Our society still celebrates bullying, ego-centric men who pursue and cling to power with ruthless determination; such driven characters often consider any women, around their ‘court’ as fair game for sexual advances – ranging in severity from ‘mildly embarrassing’ to criminal sexual assault. This ‘wham, bam, thank you, ma’am’ coarseness infects every level of our society – including, evidently, Donald Trump. Due process is important to ensure justice – but whether public or private sector – whether high flyers or drones – people who abuse power in this way must be stopped or removed. I’m confident that, in due course, the US electorate will make their own arrangements.
Usual café, usual table, usual coffee and carrot cake, enjoying my newspaper; then three young mums, with five toddlers, arrive at next table: breach of the peace.
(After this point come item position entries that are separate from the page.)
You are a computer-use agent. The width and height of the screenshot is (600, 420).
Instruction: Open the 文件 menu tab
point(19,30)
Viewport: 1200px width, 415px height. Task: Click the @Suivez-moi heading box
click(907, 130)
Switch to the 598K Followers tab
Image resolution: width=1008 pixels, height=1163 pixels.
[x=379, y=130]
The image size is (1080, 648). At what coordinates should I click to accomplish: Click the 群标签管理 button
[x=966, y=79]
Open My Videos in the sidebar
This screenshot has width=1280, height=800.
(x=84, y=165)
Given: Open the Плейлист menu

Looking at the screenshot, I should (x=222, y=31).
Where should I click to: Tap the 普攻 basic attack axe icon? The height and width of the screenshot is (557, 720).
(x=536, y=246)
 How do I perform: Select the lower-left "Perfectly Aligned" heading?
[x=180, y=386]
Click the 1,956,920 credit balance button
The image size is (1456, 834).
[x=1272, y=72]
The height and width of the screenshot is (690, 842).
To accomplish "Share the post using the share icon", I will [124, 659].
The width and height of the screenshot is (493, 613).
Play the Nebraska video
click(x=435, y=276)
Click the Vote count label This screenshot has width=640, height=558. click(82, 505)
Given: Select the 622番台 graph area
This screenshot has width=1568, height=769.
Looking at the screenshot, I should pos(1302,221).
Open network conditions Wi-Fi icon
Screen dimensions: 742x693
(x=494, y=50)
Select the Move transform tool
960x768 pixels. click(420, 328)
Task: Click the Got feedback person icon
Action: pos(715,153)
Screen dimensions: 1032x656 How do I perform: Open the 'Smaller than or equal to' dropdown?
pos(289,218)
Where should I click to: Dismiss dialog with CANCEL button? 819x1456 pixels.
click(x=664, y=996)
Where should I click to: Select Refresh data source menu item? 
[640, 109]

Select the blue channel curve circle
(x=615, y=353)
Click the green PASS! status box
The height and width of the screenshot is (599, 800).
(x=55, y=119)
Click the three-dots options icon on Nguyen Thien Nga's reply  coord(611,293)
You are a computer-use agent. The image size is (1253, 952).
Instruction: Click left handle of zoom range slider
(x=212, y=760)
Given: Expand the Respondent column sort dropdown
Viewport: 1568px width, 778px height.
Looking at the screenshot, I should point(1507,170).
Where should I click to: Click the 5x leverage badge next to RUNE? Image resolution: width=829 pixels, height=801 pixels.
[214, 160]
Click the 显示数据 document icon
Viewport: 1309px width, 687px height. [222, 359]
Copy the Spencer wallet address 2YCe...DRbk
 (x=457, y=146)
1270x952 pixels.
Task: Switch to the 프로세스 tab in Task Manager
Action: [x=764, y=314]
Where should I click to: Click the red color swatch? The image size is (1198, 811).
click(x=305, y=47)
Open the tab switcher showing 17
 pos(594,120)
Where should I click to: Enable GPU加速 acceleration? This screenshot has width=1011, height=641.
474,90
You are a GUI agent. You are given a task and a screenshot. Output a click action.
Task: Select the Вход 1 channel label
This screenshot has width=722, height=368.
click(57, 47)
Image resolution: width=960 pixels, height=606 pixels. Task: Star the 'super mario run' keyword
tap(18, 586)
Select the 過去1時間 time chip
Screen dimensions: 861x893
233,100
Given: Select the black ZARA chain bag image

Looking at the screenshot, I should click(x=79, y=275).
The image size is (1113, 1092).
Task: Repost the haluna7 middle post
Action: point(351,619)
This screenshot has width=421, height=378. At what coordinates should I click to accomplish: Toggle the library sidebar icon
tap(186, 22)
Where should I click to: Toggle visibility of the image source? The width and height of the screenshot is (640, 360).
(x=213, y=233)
But gradually I find myself listening to an interesting conversation – about the behaviour of wee boys and girls – the differences. Someone remarks that boys tend to be more ‘thrusting’ – general agreement. I reflect that this is probably true – mostly; but as they grow up, boys will learn that they are required to regulate their aggression; this is non-negotiable.
Mild weather allowed unusually late garden flowers this year – but Saturday morning, my windscreen was iced-up for the first time – grateful for my warm house. Two of our major UK charities issued a warning this week that Universal Credit is a ‘colossal failure’ – (a further million children into poverty); and Shelter revealed that homelessness in Scotland has reached 28,297 households (estimated 5000 sleeping rough). Many citizens without a warm house. Our backdrop to all this was the Paradise Papers, revealing the devious mechanisms which enable the very rich to routinely avoid paying their taxes. One wonders how close the UK electorate is to demanding major change. Blair and Brown destroyed the Labour Party – Thatcher’s children: but Corbyn represents a very different vision.
Mondoweiss is an independent website from the progressive Jewish community devoted to the struggle for Palestinian human rights; it carries a piece this week about Saturday’s 15,000 strong March in London, protesting the Balfour Declaration. This article is about the Canadian journalist Neil McDonald who wrote recently that it’s time to call a duck a duck: ‘Israel is an apartheid state’. It speaks of a ‘firewall’ around US support for Israel which makes the word ‘apartheid’ radioactive; the firewall seems to be crumbling though – around two dozen mainstream individuals are cited who are beginning to call a duck a duck.
In a Spectator piece from April 2017 Ross Clark wrote: “It’s one of the greatest mysteries of modern British politics: how private schools managed to survive three periods of Labour govt. with their tax breaks intact”. In Scotland, the private sector only educates 4% of the population – but they are positioned at the top of our institutions – where they lobby on the charitable status issue; everyone knows that OSCR ‘bottled it’. The recent Barclay Review surprised everyone with its blunt findings: private schools are not charities and should pay business rates. Now we’ll see if the SNP have more distance from privilege than Labour had.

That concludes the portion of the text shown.